My latest posting on this bug issue posted in AMD communities copied
here FYI:

https://community.amd.com/thread/225795?start=90&tstart=0


102. Re: Ryzen linux kernel bug 196683 - Random Soft Lockup
uncle yap
uncle yap Jan 4, 2019 3:29 AM (in response to imshalla)

Dear All,


Some good news and discovery.


My crisis is greatly improved so far after 1st 5 hours running without
lockup now. All I did essentially was changing my Linux Kernel from
4.18.0-11-generic to 4.15.0-43-generic

I had previously also tried 4.18.0-13-generic and found it equally bad.
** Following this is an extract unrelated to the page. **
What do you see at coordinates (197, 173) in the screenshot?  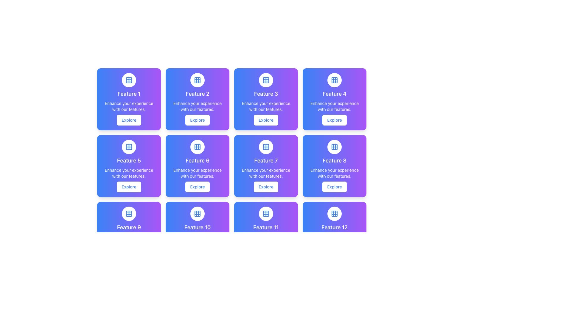 I see `the text element displaying 'Enhance your experience with our features.' located in the sixth card labeled 'Feature 6'` at bounding box center [197, 173].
My highest suspicion is 4.18.0-X kernel's thread scheduler  is/are buggy
with a same bug that would freeze up some threads randomly and up to
12hours long and later randomly unfreeze them. I call that random
because I can not find any consistent pattern on how it freeze /
unfreeze. These hardly require a hard reset unless it is left frozen for
very long time. If I discovered soon enough and gave soft reset by SSH
command sudo systemctl restart sddm it will be recovered. It would be
gdm instead of sddm if you are in ubuntu instead of kubuntu.


My guess for this difference (between requiring a motherboard reset
switch vs soft reset command) is that TOO MANY REPEATED THREAD FROZEN
OVER LONGER TIME UNATTENDED. It is a guess only because I cannot afford
the time to test and prove that. My faithful logical analysis and
derivation is so, because this kernel thread scheduler bug will freeze
more & more threads than it unfreeze over longer unattended time, and
that critical kernel or driver module threads or ssh or bash itself
could have been frozen, hence you have no more chance to soft reset /
recover.


I have proven that when only 1 or 2 threads frozen, servers, ssh, bash,
and even ksysguard (CPUs usage / load percentage graphs) will still be
running and I never found any single CPU core nor logical CPU
(hyperthread) completely stuck in ZERO% usage.


265px-Ksysguard1.png

When my X.org console freezes, mouse will freeze and CPU usage graph
will all freeze, but usually still a good chance if I quickly ssh my
favorite reset command sudo systemctl restart sddm it will be recovered.
If I wasn't checking and left it frozen for long time, there had been a
high chance of it completely not recoverable via ssh command, and reset
switch became the only way to get system back rebooted up.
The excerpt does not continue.